There are no comforting stories about climate change. It’s time we acknowledge that. We all read the New York Magazine article. We’ve all heard about the diseases hiding in the icebergs, just waiting to be released from their icy prison. The panic is real and it is spreading.
Elizabeth Kolbert’s Field Notes from a Catastrophe takes a slightly more measured tone as she details her scientific and anthropological exploration of the subject. Her book is split into three parts. The first two, Nature and Man, were written for the first edition of the book, published in 2006, and the third, Time, is made up of a series of articles Kolbert wrote for the New Yorker, published in 2006, 2007, and 2008. In essence, Nature discusses the proof we have that the climate is changing; Man discusses our relationship with that information; and Time explores what has and hasn’t changed since the first two sections were written and published.

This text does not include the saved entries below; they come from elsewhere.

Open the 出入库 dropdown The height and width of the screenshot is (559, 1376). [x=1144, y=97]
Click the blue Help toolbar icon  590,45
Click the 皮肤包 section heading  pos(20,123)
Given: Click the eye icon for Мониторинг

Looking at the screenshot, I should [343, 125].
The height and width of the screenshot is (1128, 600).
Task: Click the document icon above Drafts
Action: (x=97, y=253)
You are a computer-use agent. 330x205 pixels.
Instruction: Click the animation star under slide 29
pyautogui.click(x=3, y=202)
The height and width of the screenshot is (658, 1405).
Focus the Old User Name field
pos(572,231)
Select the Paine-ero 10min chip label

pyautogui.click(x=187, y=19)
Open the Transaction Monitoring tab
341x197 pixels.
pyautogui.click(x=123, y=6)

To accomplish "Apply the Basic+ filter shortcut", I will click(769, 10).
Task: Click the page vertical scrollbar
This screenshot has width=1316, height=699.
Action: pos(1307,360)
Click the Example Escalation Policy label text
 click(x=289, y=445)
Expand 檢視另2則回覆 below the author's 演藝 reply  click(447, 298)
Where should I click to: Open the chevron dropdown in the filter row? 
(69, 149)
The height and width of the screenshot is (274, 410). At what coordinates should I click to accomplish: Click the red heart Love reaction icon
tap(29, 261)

Nature, I must say, lulls you into a false sense of security. Kolbert interviews the studiers of butterflies and mosquitoes, glaciers and permafrost who show her how those things are changing. And yes, changing much more rapidly now than they have in recorded history. But while the intellectually curious can make the jump from how rapidly butterfly migration patterns have changed over the past century to our rapidly disintegrating climate system, there’s something about the methodical explanation of experiments, her illustrative descriptions of the various characters she’s met, and her narrative style which helps. You thought you were going to be panicking and instead, she’s just laying out the evidence and the evidence happens to be butterflies.
The evidence continues to build in the “Man” section of the book, and nowhere is it more clear then when they start talking about CFCs, otherwise known as that compound that used to be in hairspray cans (and other aerosols, as well as refrigeration and air conditioners) that put a hole in the ozone layer. The discussion of that process — studying the compounds and realizing their impact on our ability to live on this planet — also happened to produced one of my favorite quotes from the book.
“F. Sherwood Rowland, who shared the Nobel Prize with Crutzen [for their work on ozone depletion], came home one night and told his wife, ‘The work is going well, but it looks like it might be the end of the world.’”
As Kolbert points out, we were in fact able to solve that problem. CFCs themselves didn’t turn out to be the end of the world. But now we’ve run headlong into a problem in the opposite direction. Now, we trap too much in our atmosphere. And without losing her methodical, measured tone, Kolbert spends the last two sections carefully laying out a pretty dire case.
You may be asking yourself now, as I was when I was reading — “wait a second, if the case was that dire ten years ago, what the hell is going on now??” And I’m here to tell you that that is the scariest part of this book.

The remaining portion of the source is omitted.